"We see large amounts of interesting information. We see that there were continued various pings, for instance, there was an attempt from Iran to guess the password. We see that the server hosting the website was constantly checked by hackers, with attempts to enter it, most of the attempts were not successful," said the expert.
In his words, the final conclusions on the hacking should be submitted to the Armed Forces by the end of office hours on Friday – additional information has now been requested from the company managing the website content.
Černiauskas confirmed that special robots had been checking the weak spots of the system on a daily basis, i.e., at least two or three times a day, attempting to guess the passwords and find system gaps, the attack was conducted by specific individuals.
"It must have taken at least two weeks," Černiauskas said in comment of the attack.
He noted that a number of cyber security incidents had been lately reported in other parts of the Western world, i.e., systems of the US army and the German Bundestag were hacked earlier this week.

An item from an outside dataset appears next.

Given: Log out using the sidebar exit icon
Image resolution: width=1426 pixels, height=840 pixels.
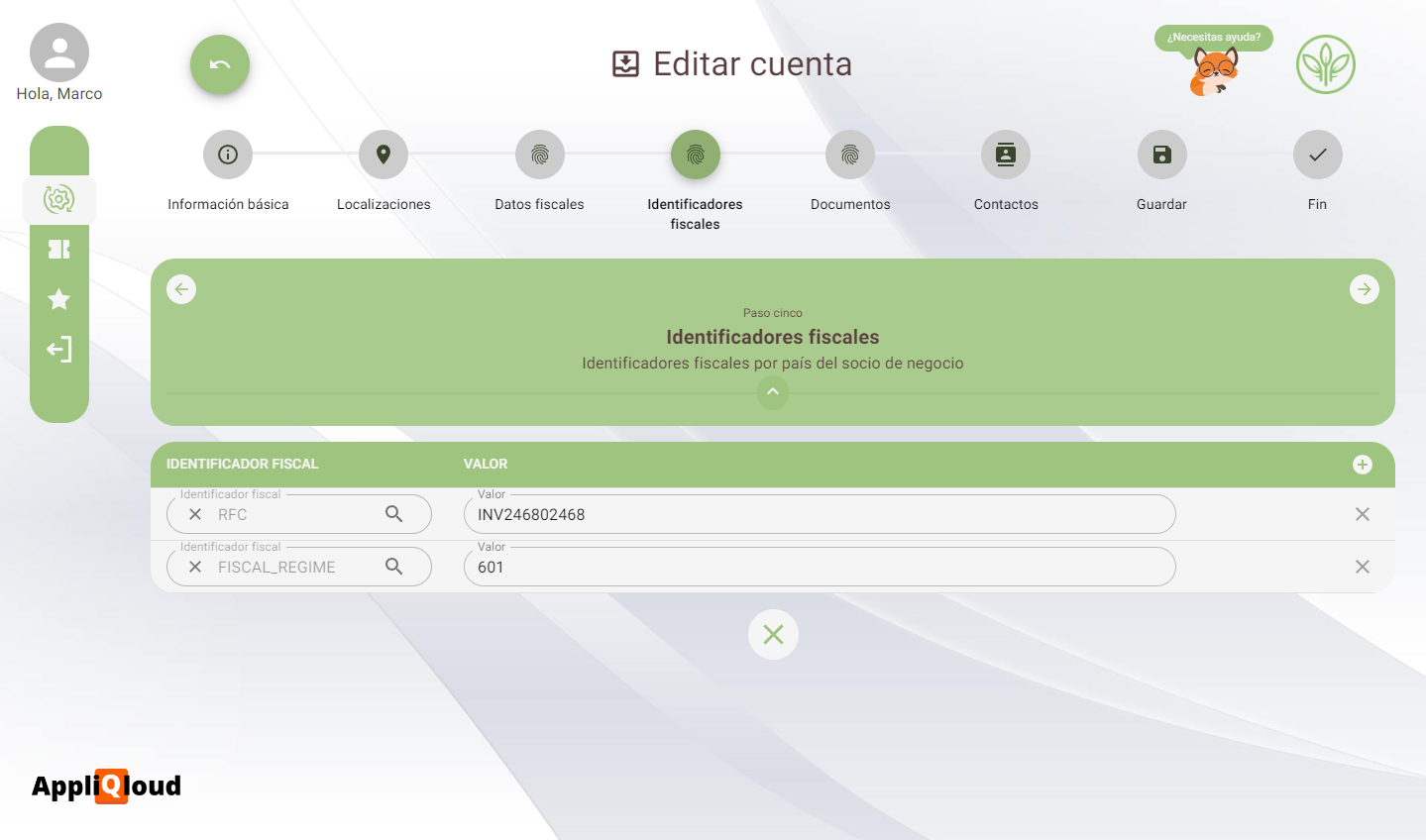Looking at the screenshot, I should (x=59, y=349).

Mindaugas Neimontas, spokesman for the Lithuanian chief of defence, said that further steps on taking the issue to law-enforcement would be decided after receiving expert conclusions. He said "all measures would be taken" to step up the website's security.
After hacking the Joint Staff website on Wednesday, hackers posted misleading information in broken Lithuanian about the Saber Strike 2015 exercise, claiming it was aimed at preparing for annexation of the Russian Kaliningrad region.